Where a line of the records contains the word "computer", show that line.

Stored data:
#####

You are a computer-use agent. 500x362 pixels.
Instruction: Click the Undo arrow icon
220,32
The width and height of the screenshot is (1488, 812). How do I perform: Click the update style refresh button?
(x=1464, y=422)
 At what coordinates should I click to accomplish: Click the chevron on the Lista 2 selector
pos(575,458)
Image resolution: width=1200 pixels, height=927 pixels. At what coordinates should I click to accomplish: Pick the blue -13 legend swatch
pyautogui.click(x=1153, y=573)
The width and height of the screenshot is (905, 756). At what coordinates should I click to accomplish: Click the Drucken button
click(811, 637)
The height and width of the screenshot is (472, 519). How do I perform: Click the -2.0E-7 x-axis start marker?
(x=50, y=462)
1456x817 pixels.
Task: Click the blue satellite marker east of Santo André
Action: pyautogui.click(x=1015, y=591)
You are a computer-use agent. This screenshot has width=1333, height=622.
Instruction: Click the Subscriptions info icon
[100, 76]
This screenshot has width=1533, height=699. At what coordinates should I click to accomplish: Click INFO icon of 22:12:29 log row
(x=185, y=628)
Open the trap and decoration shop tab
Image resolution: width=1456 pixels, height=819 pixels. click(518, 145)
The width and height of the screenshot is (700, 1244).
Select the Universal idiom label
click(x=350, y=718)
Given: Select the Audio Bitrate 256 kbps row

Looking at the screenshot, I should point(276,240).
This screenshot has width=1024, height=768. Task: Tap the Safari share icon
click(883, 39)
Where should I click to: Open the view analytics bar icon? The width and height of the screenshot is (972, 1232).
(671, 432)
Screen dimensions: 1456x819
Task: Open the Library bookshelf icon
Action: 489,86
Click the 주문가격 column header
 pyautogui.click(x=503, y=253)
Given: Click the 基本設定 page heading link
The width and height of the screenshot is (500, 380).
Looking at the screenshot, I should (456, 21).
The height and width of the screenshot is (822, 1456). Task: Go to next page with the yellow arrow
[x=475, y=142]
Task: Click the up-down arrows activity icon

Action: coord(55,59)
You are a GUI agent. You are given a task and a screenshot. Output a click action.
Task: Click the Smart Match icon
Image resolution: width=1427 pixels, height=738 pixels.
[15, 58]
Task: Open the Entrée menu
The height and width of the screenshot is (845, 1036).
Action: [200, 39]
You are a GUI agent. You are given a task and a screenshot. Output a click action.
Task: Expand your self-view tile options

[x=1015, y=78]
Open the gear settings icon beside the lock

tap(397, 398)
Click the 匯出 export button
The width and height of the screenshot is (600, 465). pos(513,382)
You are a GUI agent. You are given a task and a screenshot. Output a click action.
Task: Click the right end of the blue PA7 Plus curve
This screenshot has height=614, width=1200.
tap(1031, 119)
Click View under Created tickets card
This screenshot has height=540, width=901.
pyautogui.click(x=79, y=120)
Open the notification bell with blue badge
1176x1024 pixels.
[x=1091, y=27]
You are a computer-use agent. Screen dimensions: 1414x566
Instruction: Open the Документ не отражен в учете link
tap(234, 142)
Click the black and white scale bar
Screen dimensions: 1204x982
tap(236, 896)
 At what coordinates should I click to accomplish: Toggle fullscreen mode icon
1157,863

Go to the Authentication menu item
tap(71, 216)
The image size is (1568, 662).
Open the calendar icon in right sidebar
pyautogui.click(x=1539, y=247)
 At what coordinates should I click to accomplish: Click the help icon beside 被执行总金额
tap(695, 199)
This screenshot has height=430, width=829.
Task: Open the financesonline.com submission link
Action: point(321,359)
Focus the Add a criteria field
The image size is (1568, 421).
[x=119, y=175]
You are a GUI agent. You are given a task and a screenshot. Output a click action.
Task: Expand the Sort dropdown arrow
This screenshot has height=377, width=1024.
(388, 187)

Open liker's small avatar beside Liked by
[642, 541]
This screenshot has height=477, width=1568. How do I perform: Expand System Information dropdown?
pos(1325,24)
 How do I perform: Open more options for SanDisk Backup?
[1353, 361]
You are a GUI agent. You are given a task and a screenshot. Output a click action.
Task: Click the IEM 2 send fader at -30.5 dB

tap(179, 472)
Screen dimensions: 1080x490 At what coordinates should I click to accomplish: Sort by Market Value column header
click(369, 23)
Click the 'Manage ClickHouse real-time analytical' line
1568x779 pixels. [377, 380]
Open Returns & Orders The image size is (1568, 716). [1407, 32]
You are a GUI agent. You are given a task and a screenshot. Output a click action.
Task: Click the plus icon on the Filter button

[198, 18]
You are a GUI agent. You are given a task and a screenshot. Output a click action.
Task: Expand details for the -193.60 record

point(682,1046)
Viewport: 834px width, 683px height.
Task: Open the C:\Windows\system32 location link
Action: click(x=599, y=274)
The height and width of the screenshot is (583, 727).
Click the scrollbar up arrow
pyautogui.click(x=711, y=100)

#####

ANSWER SPACE
You are a computer-use agent. 500x362 pixels.
You are a computer-use agent. This screenshot has width=1333, height=622.
You are a computer-use agent. Screen dimensions: 1414x566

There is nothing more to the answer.